Ann moved to the sink, splashing cold water on her wrists the way her mother had taught her to do when anxiety threatened to overwhelm her. The kitchen's familiar sounds surrounded her—the sizzle of the grill, the rhythmic chopping of Chef Cho's knife, the low hum of the industrial dishwasher. Normally, these sounds grounded her, but tonight they seemed distant, as if she were hearing them through water.

"It's that police officer," Ann said suddenly, the words escaping before she could reconsider. "Marcus Hale."

Chef Cho's knife paused mid-slice, hovering above the cutting board for a beat before resuming its work. "The one who sits in your section. Punctual as a German train."

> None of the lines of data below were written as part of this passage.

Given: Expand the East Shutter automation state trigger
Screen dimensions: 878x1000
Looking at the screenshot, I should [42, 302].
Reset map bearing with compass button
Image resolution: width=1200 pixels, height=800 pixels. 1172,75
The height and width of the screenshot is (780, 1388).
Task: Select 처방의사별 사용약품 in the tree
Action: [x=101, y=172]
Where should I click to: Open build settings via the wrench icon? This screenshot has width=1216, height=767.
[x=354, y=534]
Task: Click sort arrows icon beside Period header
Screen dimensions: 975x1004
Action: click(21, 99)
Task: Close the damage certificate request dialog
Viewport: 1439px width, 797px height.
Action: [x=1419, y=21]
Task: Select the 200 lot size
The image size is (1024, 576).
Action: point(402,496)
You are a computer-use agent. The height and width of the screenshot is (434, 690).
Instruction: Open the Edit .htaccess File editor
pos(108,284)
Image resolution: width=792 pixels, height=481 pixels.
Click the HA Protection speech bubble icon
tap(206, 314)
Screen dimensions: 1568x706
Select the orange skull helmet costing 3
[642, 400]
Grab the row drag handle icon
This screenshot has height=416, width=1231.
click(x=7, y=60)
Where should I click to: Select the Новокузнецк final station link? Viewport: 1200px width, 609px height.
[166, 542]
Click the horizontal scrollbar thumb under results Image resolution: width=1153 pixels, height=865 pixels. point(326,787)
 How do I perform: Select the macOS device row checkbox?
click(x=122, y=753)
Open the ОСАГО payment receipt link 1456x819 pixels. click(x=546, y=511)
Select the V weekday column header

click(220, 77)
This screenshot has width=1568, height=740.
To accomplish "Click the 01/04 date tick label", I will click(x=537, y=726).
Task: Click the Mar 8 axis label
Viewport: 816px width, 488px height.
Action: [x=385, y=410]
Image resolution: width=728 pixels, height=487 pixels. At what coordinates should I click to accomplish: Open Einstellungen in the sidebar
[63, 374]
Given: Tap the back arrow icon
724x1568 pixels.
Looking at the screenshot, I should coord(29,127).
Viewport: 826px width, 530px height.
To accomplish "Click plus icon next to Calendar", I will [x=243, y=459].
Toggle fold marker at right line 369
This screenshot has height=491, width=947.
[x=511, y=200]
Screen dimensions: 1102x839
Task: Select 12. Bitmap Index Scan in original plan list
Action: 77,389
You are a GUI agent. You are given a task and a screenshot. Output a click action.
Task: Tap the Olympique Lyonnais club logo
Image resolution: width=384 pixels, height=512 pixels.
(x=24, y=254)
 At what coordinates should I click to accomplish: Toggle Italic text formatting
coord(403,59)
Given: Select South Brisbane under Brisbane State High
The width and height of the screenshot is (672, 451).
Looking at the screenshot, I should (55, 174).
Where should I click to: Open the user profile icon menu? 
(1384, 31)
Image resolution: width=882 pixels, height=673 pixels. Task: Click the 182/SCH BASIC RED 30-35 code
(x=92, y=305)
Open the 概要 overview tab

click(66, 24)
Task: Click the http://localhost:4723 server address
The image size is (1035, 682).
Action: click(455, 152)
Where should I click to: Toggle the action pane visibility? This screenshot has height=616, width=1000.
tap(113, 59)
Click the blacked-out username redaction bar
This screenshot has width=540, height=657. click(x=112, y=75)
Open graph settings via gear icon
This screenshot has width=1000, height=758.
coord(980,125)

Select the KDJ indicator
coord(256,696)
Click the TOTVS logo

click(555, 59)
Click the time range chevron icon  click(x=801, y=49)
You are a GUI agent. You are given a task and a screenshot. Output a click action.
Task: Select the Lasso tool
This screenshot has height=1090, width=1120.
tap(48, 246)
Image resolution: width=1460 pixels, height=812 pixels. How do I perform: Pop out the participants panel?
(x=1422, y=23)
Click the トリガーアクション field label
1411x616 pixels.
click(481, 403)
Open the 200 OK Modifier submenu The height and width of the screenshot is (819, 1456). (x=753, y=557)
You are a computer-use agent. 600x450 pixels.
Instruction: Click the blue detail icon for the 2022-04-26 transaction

Ann nodded, surprised that Chef Cho had noticed from her position in the kitchen. "Yes."

"What about him?" Chef Cho's tone remained neutral, but something in her posture had shifted, a subtle tensing that Ann might not have noticed if she hadn't worked with the woman for three years.

"He's…" Ann hesitated, still struggling to give voice to her suspicions despite the conversation with Lena. "I think he might be following me. Outside the restaurant, I mean."

The knife stilled entirely this time. Chef Cho set it down deliberately, the blade parallel to the edge of the cutting board, and wiped her hands on her apron. For the first time that evening—perhaps for the first time ever—she gave Ann her complete attention.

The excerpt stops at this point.